NASA was set on Saturday to launch a spacecraft called Lucy on a 12-year mission to explore for the first time a group of rocky bodies known as the Jupiter Trojan asteroids, gathering new insights into the solar system’s formation.
The Atlas V rocket responsible for propelling the probe is scheduled to take off on Saturday at 5.34am local time (9.34am GMT, 3.04pm IST) from Cape Canaveral.
Named after an ancient fossil of a pre-human ancestor, Lucy will become the first solar-powered spacecraft to venture so far from the sun and will observe more asteroids than any probe before it — eight in all.

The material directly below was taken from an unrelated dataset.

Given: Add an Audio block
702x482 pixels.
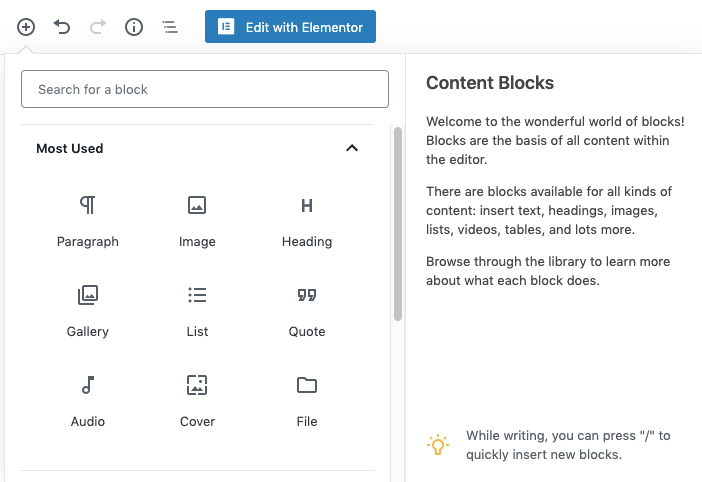Looking at the screenshot, I should pos(88,401).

Additionally, Lucy will do three Earth flybys for gravity assists, making it the first spacecraft to return to our planet’s vicinity from the outer solar system.
“Each one of those asteroids, each one of those pristine samples, provide a part of the story of the solar system, the story of us,” Thomas Zurbuchen, associate administrator of NASA’s Science Mission, told reporters on a call.
Lucy’s first encounter will be in 2025 with the asteroid, Donaldjohanson, in the Main Belt, between Mars and Jupiter. The body is named for the discoverer of the Lucy fossil.
Between 2027 and 2033, it will encounter seven Trojan asteroids — five in the swarm that leads to Jupiter, and two in the swarm that trails the gas giant.
The largest of them is about 60 miles (95 kilometres) in diameter.
Lucy will fly by its target objects within 250 miles (400 kilometres) of their surfaces, and use its onboard instruments and large antenna to investigate their geology, including composition, mass, density and volume.
A DIAMOND IN THE SKY
The Jupiter Trojan asteroids, thought to number well over 7,000, are leftover raw materials from the formation of our system’s giant planets — Jupiter, Saturn, Uranus and Neptune.
Scientists believe they hold vital clues about the composition and physical conditions in the protoplanetary disk from which all the Sun’s planets, including Earth, formed.
They are broadly grouped into two swarms — the leading swarm is one-sixth a lap ahead of Jupiter while the trailing swarm is one-sixth behind.